Object distance = $u$ = $-$ 15 cm 

Focal length = $f$ = $-$ 30 cm

To find: Four characteristics (nature, position, etc.) of the image formed by the lens.

Solution:

Using lens formula, we get-

$\frac{1}{f}=\frac{1}{v}-\frac{1}{u}$

It can be rearranged as-

$\frac{1}{v}=\frac{1}{f}+\frac{1}{u}$

Substituting the given values we get-

$\frac{1}{v}=\frac{1}{(-30)}+\frac{1}{(-15)}$

$\frac{1}{v}=-\frac{1}{30}-\frac{1}{15}$

$\frac{1}{v}=\frac{-1-2}{30}$

$\frac{1}{v}=-\frac{3}{30}$

$\frac{1}{v}=-\frac{1}{10}$

$v=-10cm$

The four characteristics (nature, position, etc.) of the image formed by the lens are:

1. Image formed is virtual.

2. Image is erect.

3. Image is diminished (smaller than the object).

4. Image is formed at a distance of 10 cm from the optical centre of the concave lens on the same side of the object.

Explanation

Diverging Lens or Concave Lens - It is a lens that possesses at least one surface that curves inwards in the middle.

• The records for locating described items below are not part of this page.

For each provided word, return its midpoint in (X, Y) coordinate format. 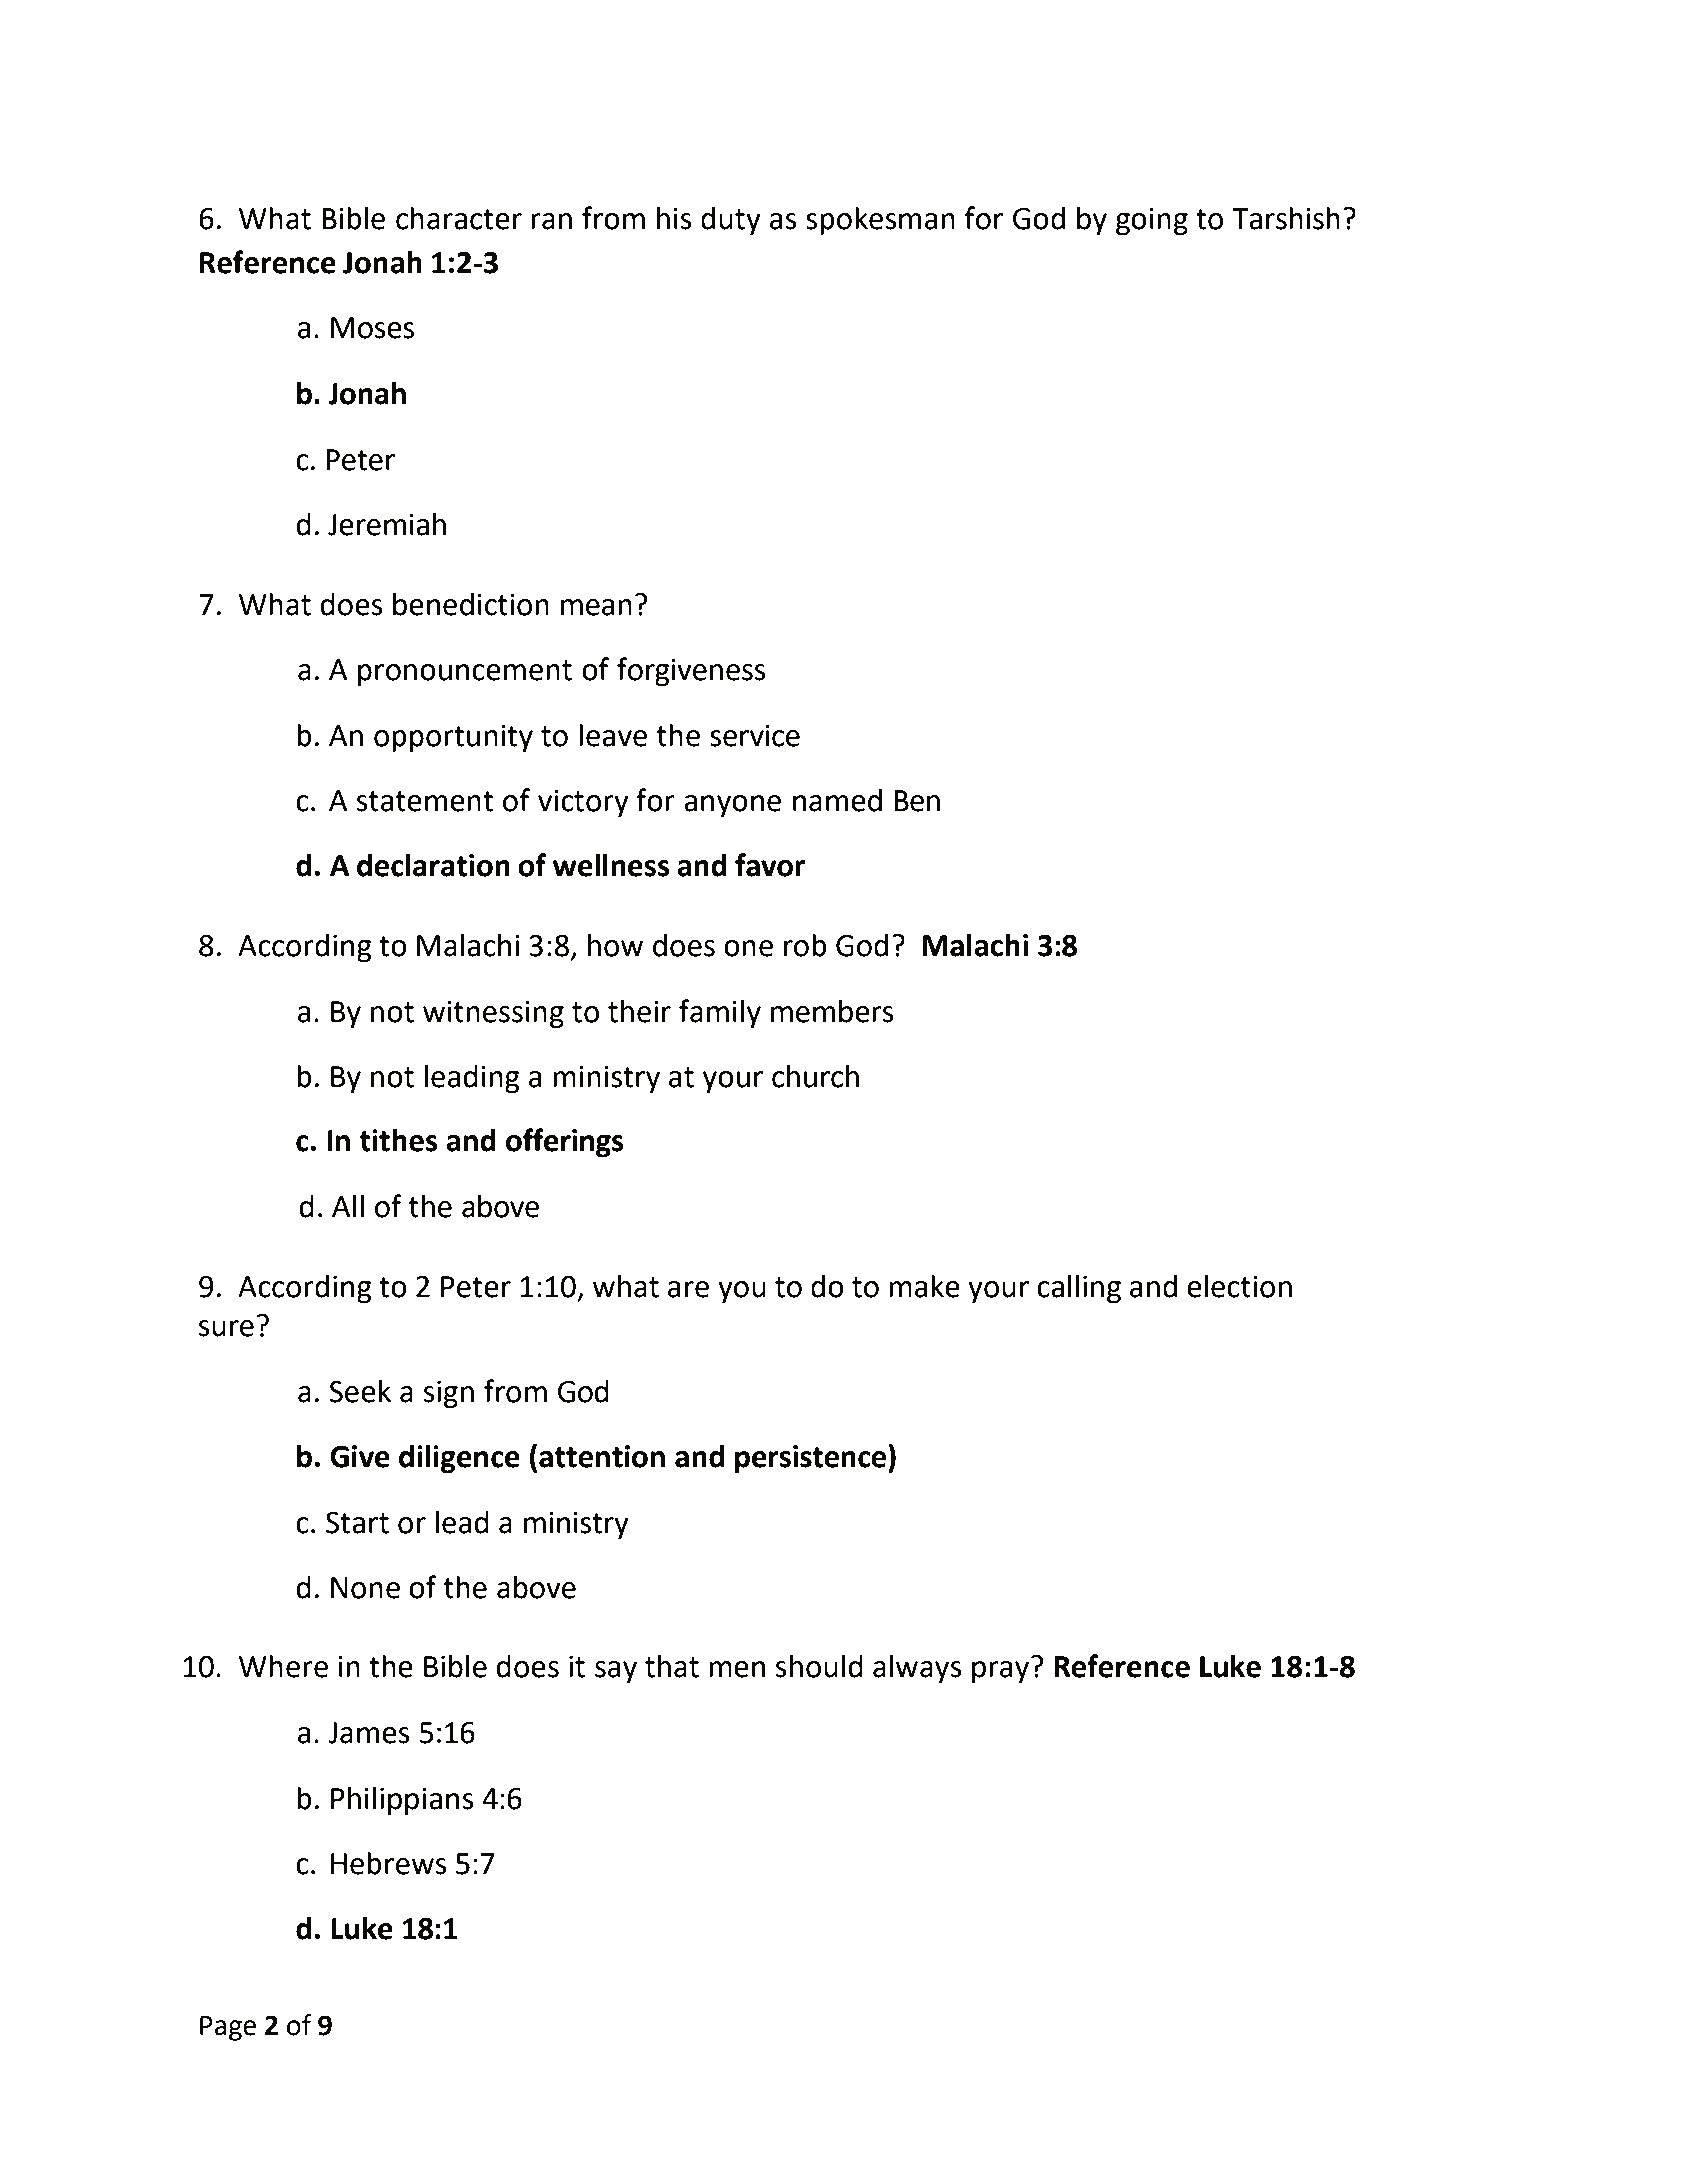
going (1152, 222)
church (815, 1076)
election (1239, 1286)
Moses (372, 328)
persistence (812, 1459)
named (837, 800)
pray (1000, 1672)
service (755, 736)
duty (731, 221)
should (819, 1666)
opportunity (453, 739)
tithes (399, 1140)
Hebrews (389, 1863)
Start (357, 1523)
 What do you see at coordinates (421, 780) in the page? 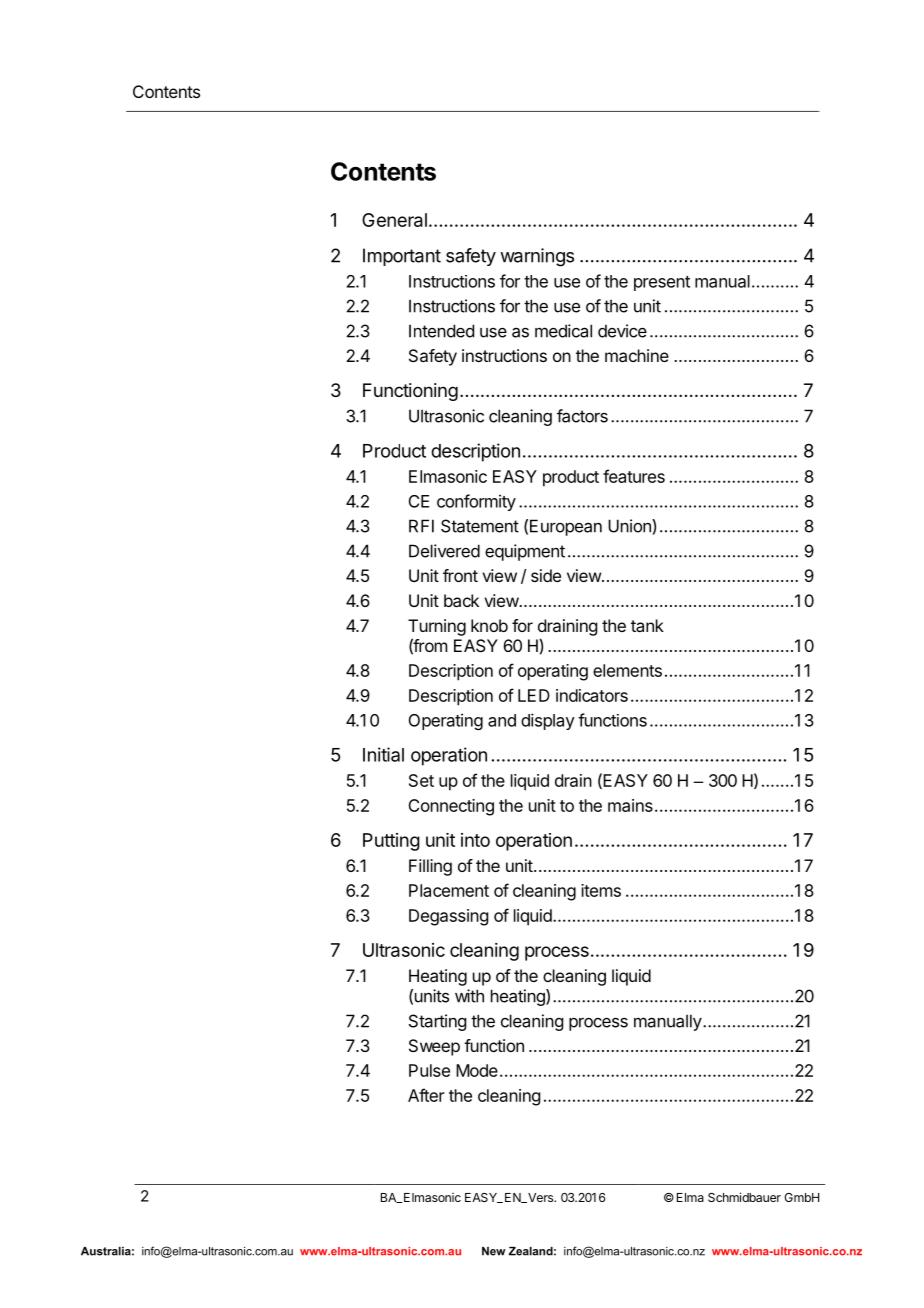
I see `Set` at bounding box center [421, 780].
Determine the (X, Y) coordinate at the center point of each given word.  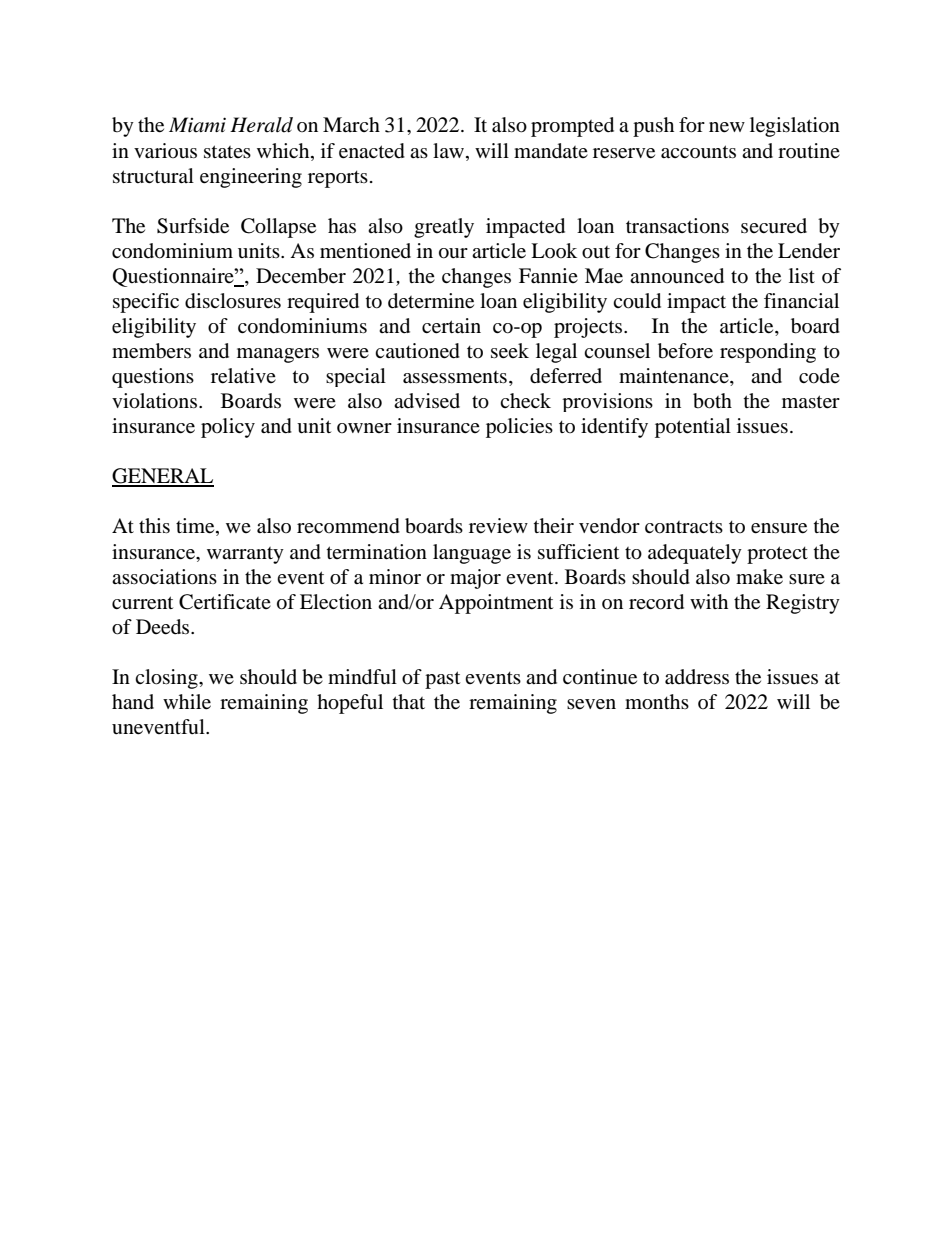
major (475, 579)
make (759, 577)
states (227, 152)
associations (164, 577)
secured (774, 226)
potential (693, 428)
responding (768, 353)
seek (510, 351)
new (727, 127)
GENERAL (163, 477)
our (453, 253)
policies (519, 428)
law (450, 150)
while (187, 702)
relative (243, 376)
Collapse (278, 228)
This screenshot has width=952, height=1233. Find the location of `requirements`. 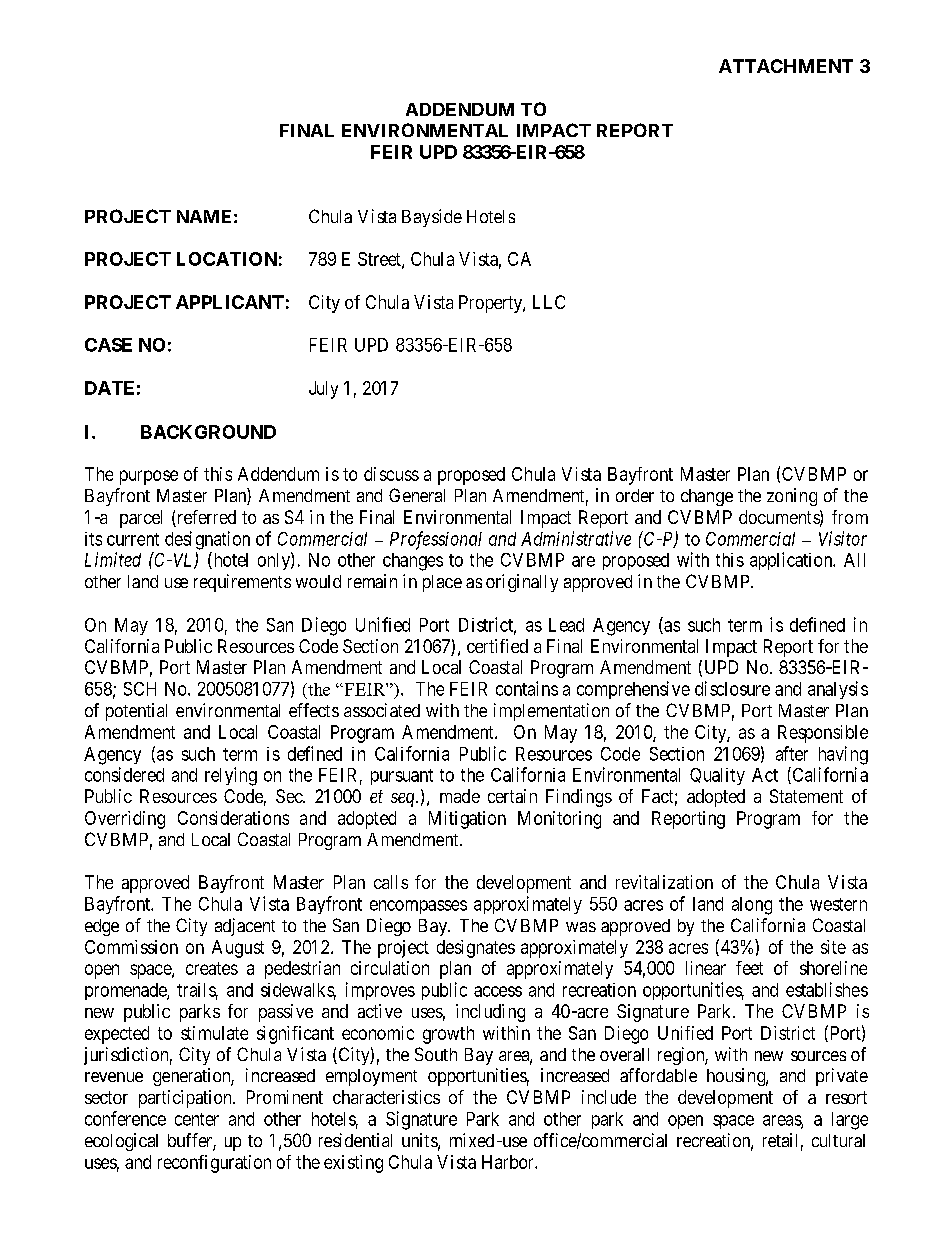

requirements is located at coordinates (242, 583).
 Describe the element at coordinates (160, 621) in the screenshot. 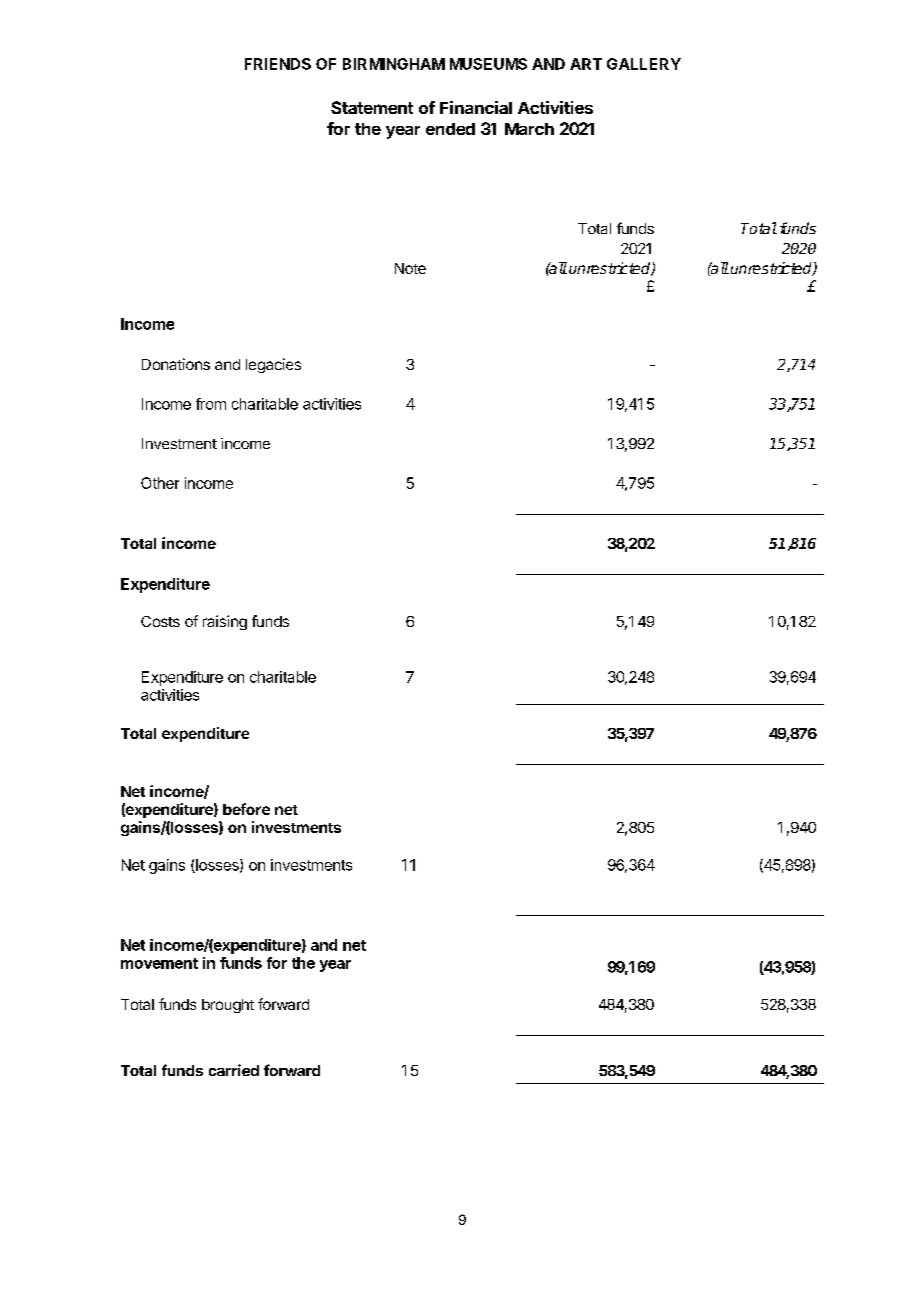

In other words, it is thin across the middle and thick at the upper and lower edges, because of which the light that enters the lens, get spread out, or diverge, which results in forming a smaller image. Due to this effect, it is also called a negative lens or a diverging lens.

The image formed by a concave lens is virtual & erect, which means it will appear to be farther away than it actually is, and therefore smaller than the object itself.